*** Opening Provided material ***

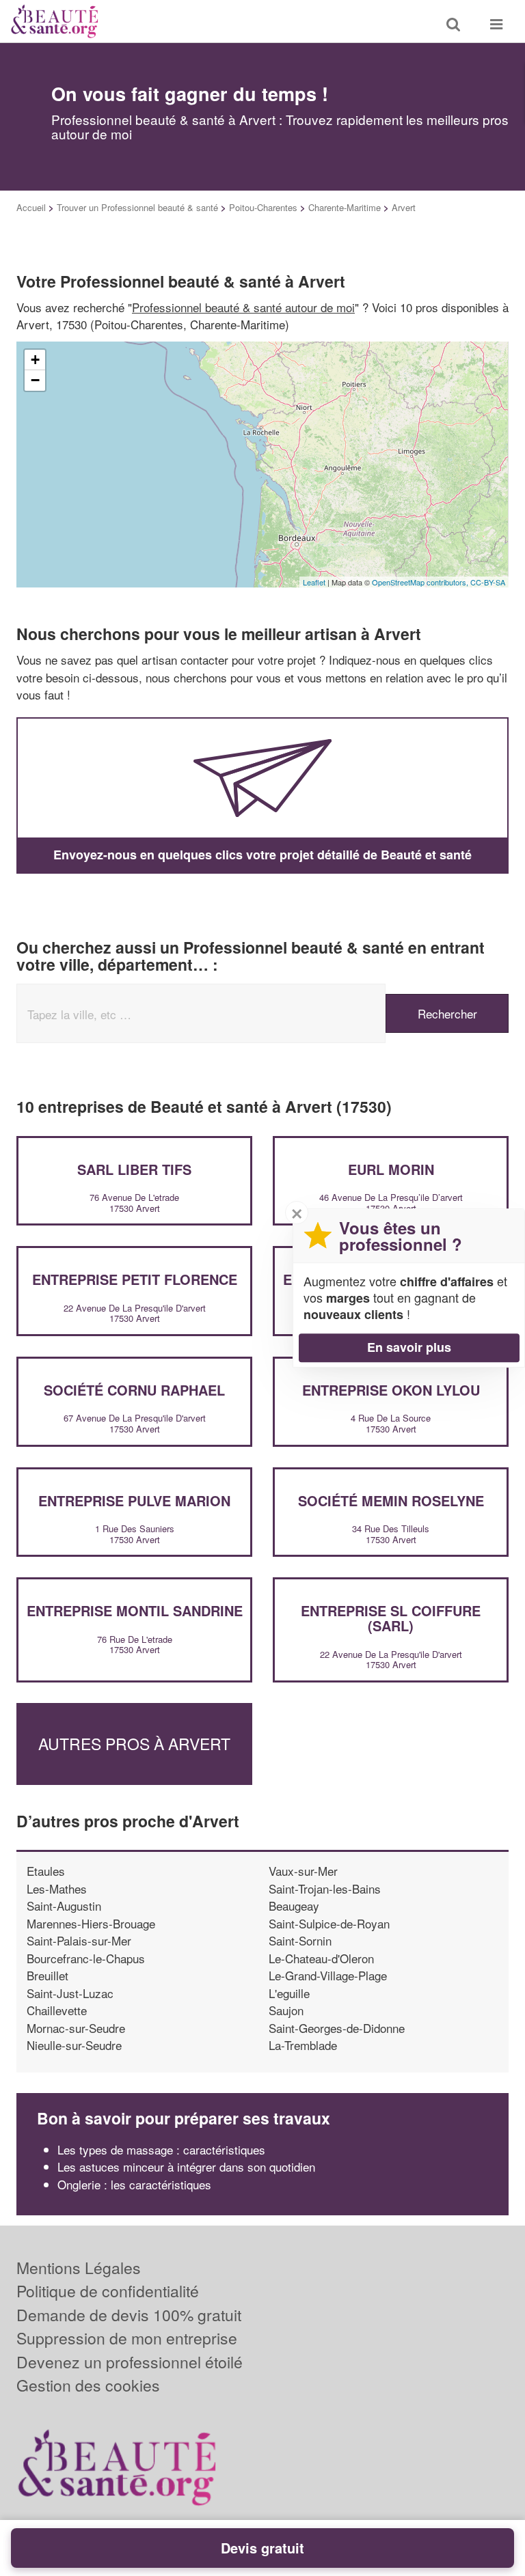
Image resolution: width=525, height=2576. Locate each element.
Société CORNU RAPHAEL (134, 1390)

*** Closing Provided material ***
*** Opening Provided material ***

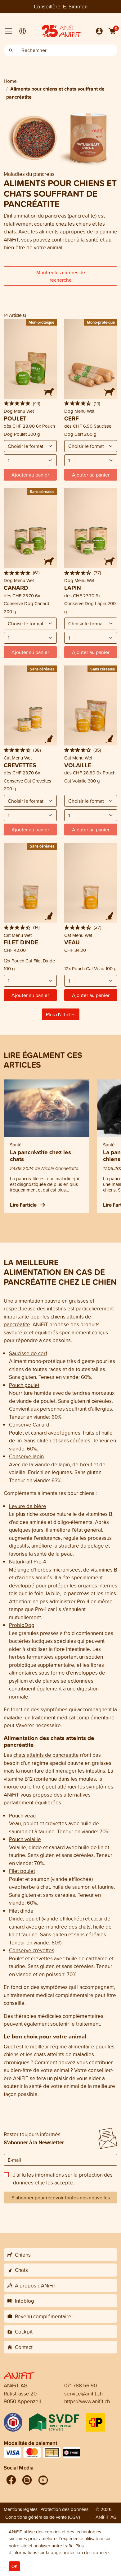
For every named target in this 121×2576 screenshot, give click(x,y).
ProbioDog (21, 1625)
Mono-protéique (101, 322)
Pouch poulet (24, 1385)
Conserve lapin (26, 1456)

*** Closing Provided material ***

=== Your objective ===
For the lines above, output exactly those from the line containing "Image resolution: width=525, height=2576." through the line containing "Société CORNU RAPHAEL (134, 1390)", and skip the others.

=== Result for this task ===
Image resolution: width=525, height=2576. Locate each element.
Société CORNU RAPHAEL (134, 1390)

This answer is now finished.